Jun 3, 2017 11:46 AM # 
jjcote:
Having worn glasses since I was about 11 (and therefore for the whole time I've been orienteering), I've found that to prevent fogging, it's helpful to have airflow on both side of the lenses. Since I can read the map without the glasses, I have glasses that sit high on my nose, that I can look under, and thatair can flow under. So if you're looking for just eye protection, I'd suggest getting a cheap pair of safety glasses at the hardware store, and cutting off the bottoms of the lenses. For the kind of hazards that are likely to be encountered when orienteering, they'll still probably provide most of the protection that you'd want. t's a cheap experiment to try on a training run.
Jun 3, 2017 1:11 PM # 
Jagge:
Cristina, these should not fog up
http://www.globalsources.com/gsol/I/Shutter-shade/...
Jun 3, 2017 4:36 PM # 
Loose Gravel:
I use safety glasses with a product called Anti Fog by the makers of Rain X. Also, toothpaste will work as an anti fog on your glasses.
Jun 3, 2017 5:12 PM # 
Cristina:
Jagge, those look great, and with a minimum order of "200 Dozens" I could even start a side business reselling them to other orienteers.
Jun 3, 2017 6:29 PM # 
Jagge:
Note also the version with red led lights.
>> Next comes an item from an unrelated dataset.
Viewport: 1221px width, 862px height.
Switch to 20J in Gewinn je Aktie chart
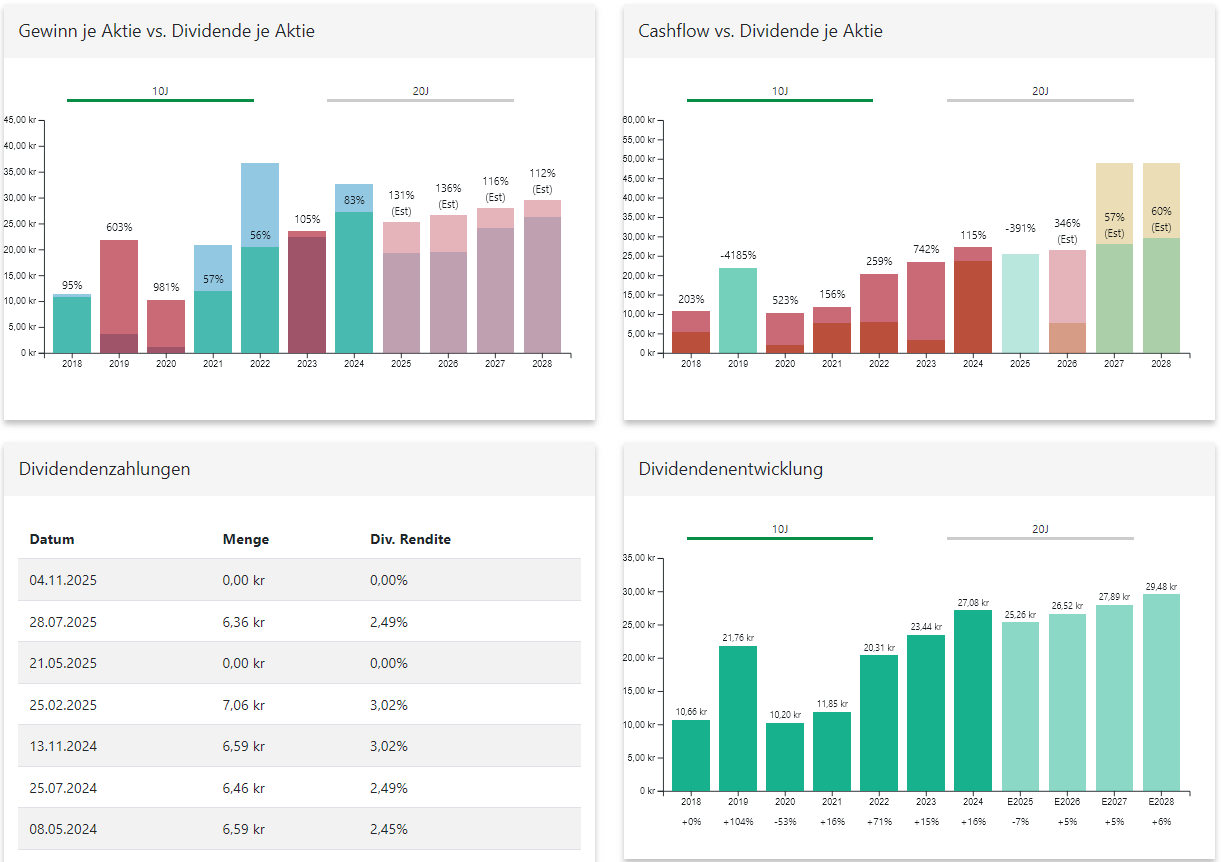tap(420, 92)
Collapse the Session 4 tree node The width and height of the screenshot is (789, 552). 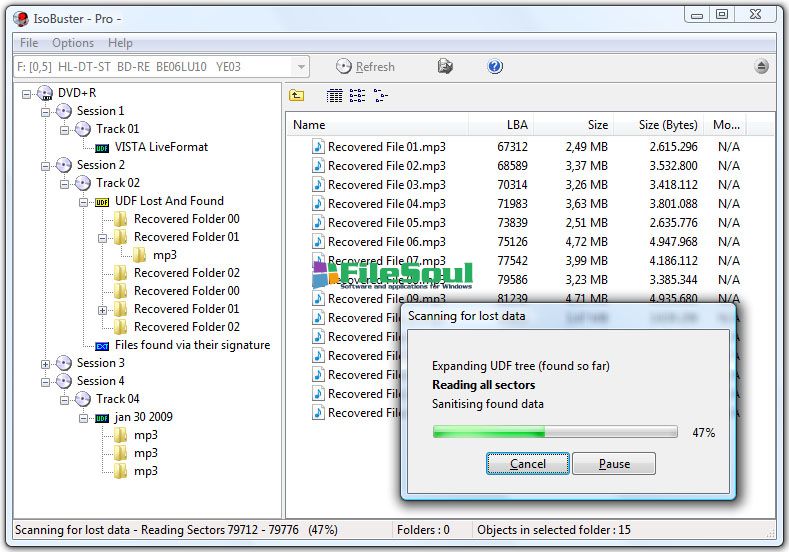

You'll sell those like hotcakes at Night Hawk!
Jun 3, 2017 10:48 PM # 
jjcote:
Huh, shutter shades. That never occurred to me, but if you're just looking for non-fog eye protection, that's a fascinating idea. You'd obviously have to see if they interfere with your vision too much, but I think I've worn them once or twice and they're a lot less visible than you'd expect. No need to buy hundreds, you can get them at the party store (or ebay) for a few bucks.
Jun 4, 2017 3:40 AM # 
smittyo:
As someone who has scratched my cornea twice while orienteering - both times while wearing glasses - I'd be skeptical of using the shutter shades. When a branch does get through a slit or between your glasses and your face, it doesn't brush away, it pokes you in the eye!

I recently got a pair of prescription sport bifocals. Still working on the fogging problem, though. On the wet day at WMOC, I spent a lot of time with them on my forehead instead of over my eyes.